Most prior studies focused on side effects that were defined as discrete events occurring at a specific point in time. However, many drug side effects are tracked and recorded by continuous variables such as weight and blood pressure (8). Although one can define an event from a set of sampled continuous descriptors (e.g., weight gain), information is lost when this variable is categorized (e.g., patients whose weight increased by more than 10% or less than or equal 10%) and such classification is dependent on the cut point that may impact the analytical outcome of the study. Moreover, when exploring data, researchers must make additional assumptions to address issues related to data repurposing such as heterogeneity (9), data accessibility (10) and unknown sampling conditions (11).
For this study, we attempted to “rediscover” the known association between prednisone, a commonly prescribed corticosteroid, and weight gain. We chose this association because it is well-accepted by clinicians (12) and common in our data. Notably, “patient taking prednisone” is a time varying event – i.e., prednisone is prescribed at some or varying dose over time. Often the dose changes during the prescription period (e.g., prednisone taper), which complicates analysis. Similarly, weight gain occurs over time against a background of ordinary trends. For example, patients generally gain weight changes with age at a rate of approximately half a pound per year (13). Thus, reuse of such continuous EHR data requires the researcher to make multiple assumptions. Hypothesizing that these assumptions may impact the detection of a known association, we explored the effect of assumptions on the outcome of data analysis.
Methods
We employed longitudinal statistical regression methods as well as interactive data visualizations to analyze the known relationship between prednisone and weight gain using real electronic health record data extracted from a CDW. The study was deemed exempt by the UTHealth Committee for the Protection of Human Subjects.

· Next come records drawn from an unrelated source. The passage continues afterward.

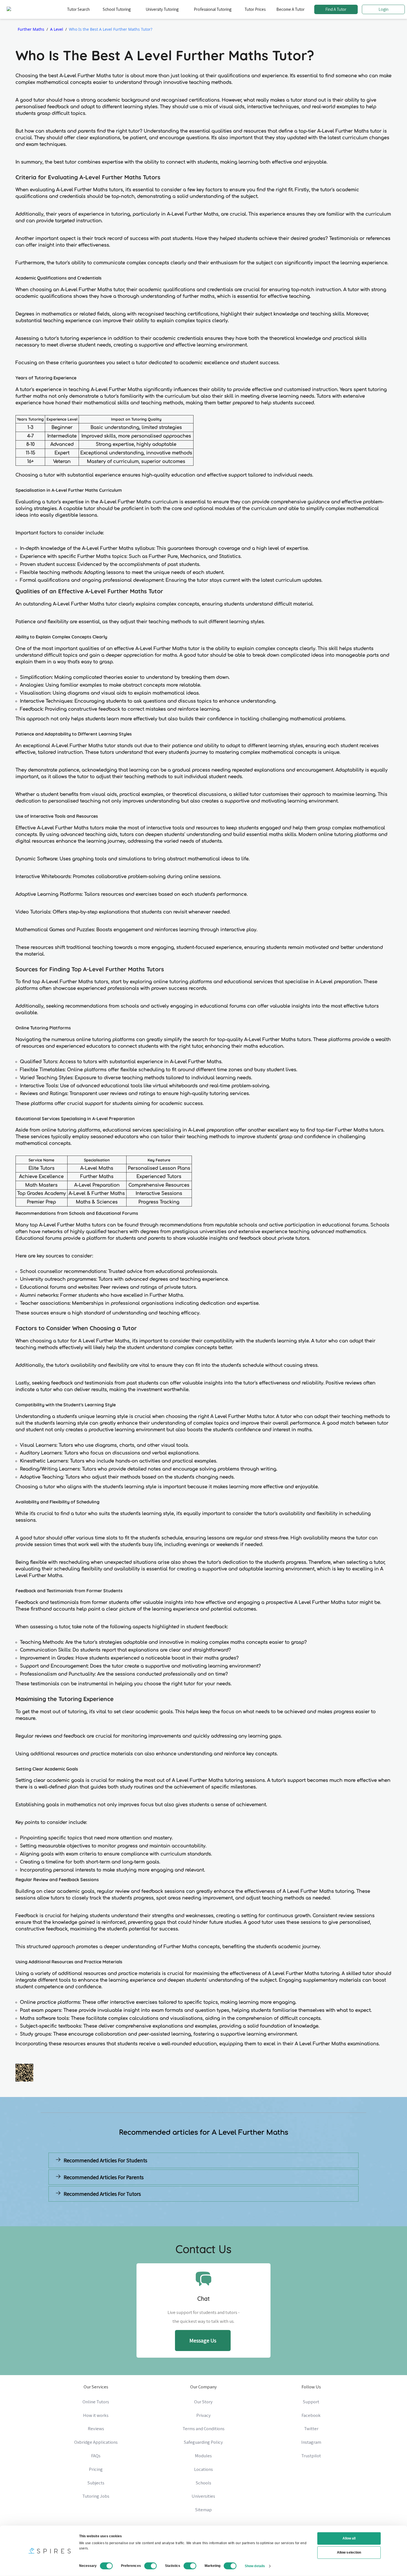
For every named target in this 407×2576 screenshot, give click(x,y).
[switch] (150, 2565)
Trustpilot (311, 2455)
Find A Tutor (335, 9)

Our dataset was extracted from an outpatient clinic’s EHR production database and contained 105,660 observations, for 10,915 patients with at least one prednisone prescription, spanning from April 2004 to January 2014. We filtered out patients under 21 years of age and extreme outliers for weight (i.e., weight>400 kg). A second round of filtering was performed on the weight variable by removing measurements more than three standard deviations on both sides of its mean. No missing values were found for age, and sex variables. After the previously-described filtering, the final dataset contained 93,617 records for 9,767 patients which were analyzed in this study. Drug exposure was calculated as the cumulative number of milligrams prescribed of which 15.4% were missing (i.e. 0 or null values in the database). Because the distribution of exposure was not normal, we converted exposure into a binary variable (i.e., high/low as above or below mean exposure=300mg).
Statistical Analysis
We used summary statistics such as mean, median and extreme values to screen the data for outliers, missing values and erroneous input. As an example, one patient in the dataset had a recorded weight of 112,552.70 kg; roughly the weight the largest mining trucks in existence today. We verified normality of continuous variables using histograms. To detect weight gain (our continuous main outcome variable) over time, we built a longitudinal regression model using generalized estimating equations (GEE). Statistical significance was set at p=0.05. The model was built on weight, time and exposure (cumulative prednisone dose in mg) or exposure group (cumulative prednisone dose below or above the mean=300mg). We included known covariates: sex and age. Time windowing was varied around the time of prescription to optimize effect detection. We used SAS (version 9.0, SAS Institute Inc., Cary, NC) for statistical analysis.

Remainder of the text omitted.